Metin parçası:
◇ ◇ ◇ ◇ ◇

Abdurrahman Dilipak Suriye için ne yapabiliriz?
Suriye rejimi test ediliyor. Golan’da ufak tefek çatışmalar, Cerbel-i Dürzde yeni yerleşim bölgeleri.

Golani’nin gelip gideni eksik olmuyor. Ama Golani Şam’dan dışarı çıkmıyor. Oysa kendi kontrolleri altındaki bölgelere ziyaretler gerçekleştirilmesi gerekir. Güvenli, istihbarat, asayiş konusunda da birilerinin çıkıp topluma bir şeyler söylemesi gerek. TEK SES her zaman iyi değildir. Susan kalabalıklar birbirinden cesaret alıp konuşmaya başlarlarsa gürültüden kimin ne dediği anlaşılmaz hale gelir.
Bizim geleneğimizde “Muvakkat” olarak “Şura Hükümetleri” vardır. Yerel yönetimlerin geçici yönetimler oluşturup, bunların temsilcilerin Şam’la irtibatlandırılması, bunlar arasında “Geçici” bölgesel yerel yönetimler oluşturulması gerekir. Tabi, zabıta, polis, tretoryal savunma birliklerinin de bir düzene kavuşturulması gerekir. Silahların kontrol altına alınması/ruhsatlandırılması da önemli bir konu. Bunlar kadar önemli bir diğer konu, diplomatik merkezler, dost ülkelerin diplomatik merkezleri üzerinden Diaspora ile temas kurulması acil ve en önemli bir konu.
Suriye’de bir çok şey bitmedi ve bir çok şey henüz yeni başlıyor. Sabırlı ve dikkatli olmamız gerek.

◇ ◇ ◇ ◇ ◇

Metin ve öğeler için işaretleme satırları
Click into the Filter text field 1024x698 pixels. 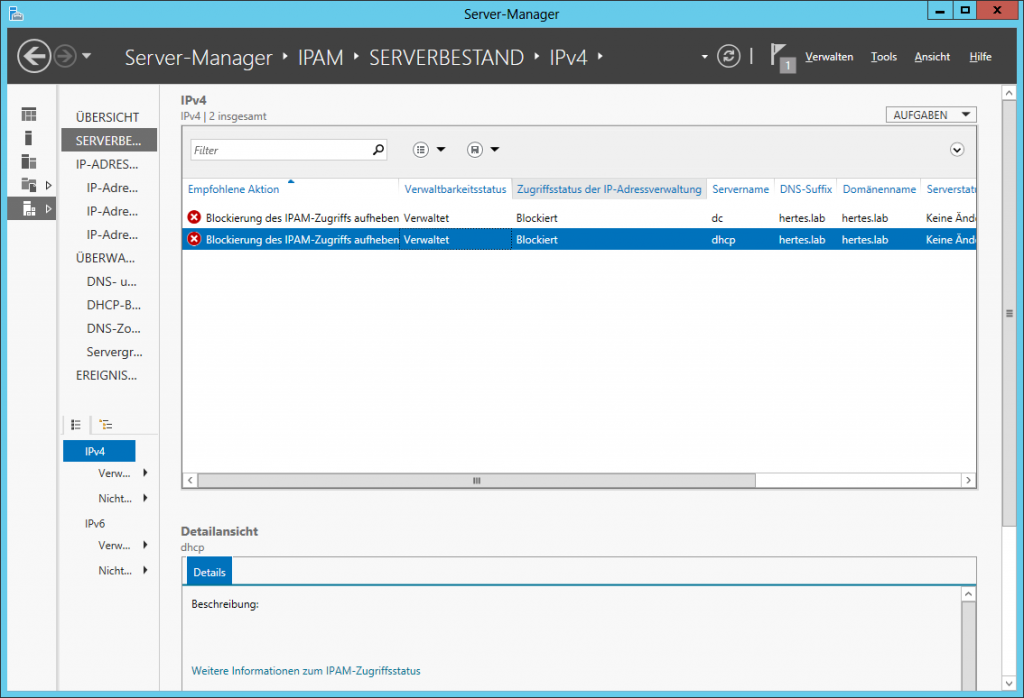tap(280, 150)
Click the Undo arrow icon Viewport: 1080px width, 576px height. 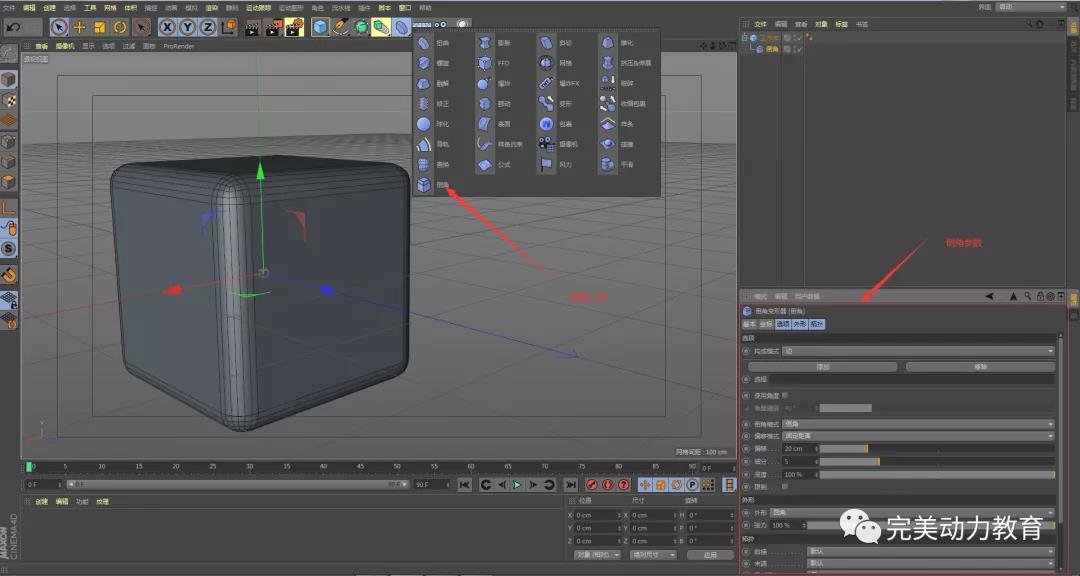point(12,27)
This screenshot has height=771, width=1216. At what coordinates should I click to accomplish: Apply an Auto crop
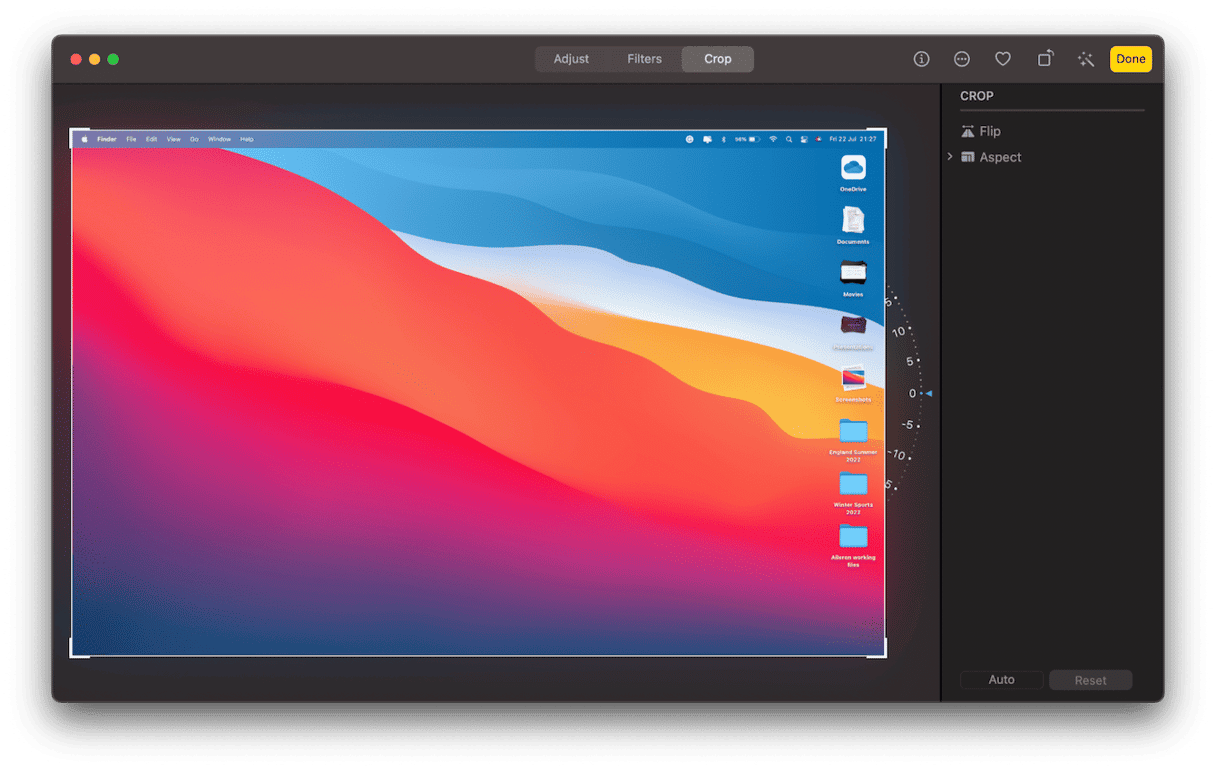(1001, 680)
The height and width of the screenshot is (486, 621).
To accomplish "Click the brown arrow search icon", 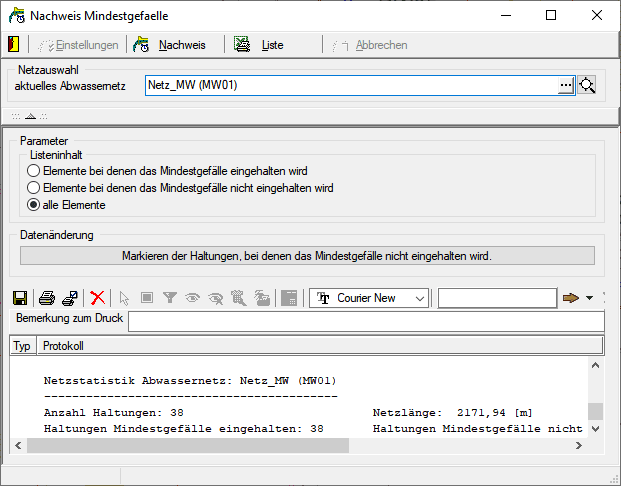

◇ ◇ ◇ ◇ ◇

Alıştırmada istenenler:
A. Suriye yazısına göre sabırlı ve dikkatli olmak neden gerekiyor? Bir ila üç cümleyle açıklayın.
B. Satırlarda "The height and" ifadesini içeren satırdan başlayıp satırların sonuna kadar uzanan kısmı, ilk satır da dahil olmak üzere aynen çıkarın. Yanıta resimleri almayın.
Suriye yazısı ile satırlar farklı kaynaklardan alınmıştır.

Yanıtlar:
A. Suriye'de birçok şey henüz bitmemiştir, birçok şey de daha yeni başlamaktadır.

B.
The height and width of the screenshot is (486, 621).
To accomplish "Click the brown arrow search icon", 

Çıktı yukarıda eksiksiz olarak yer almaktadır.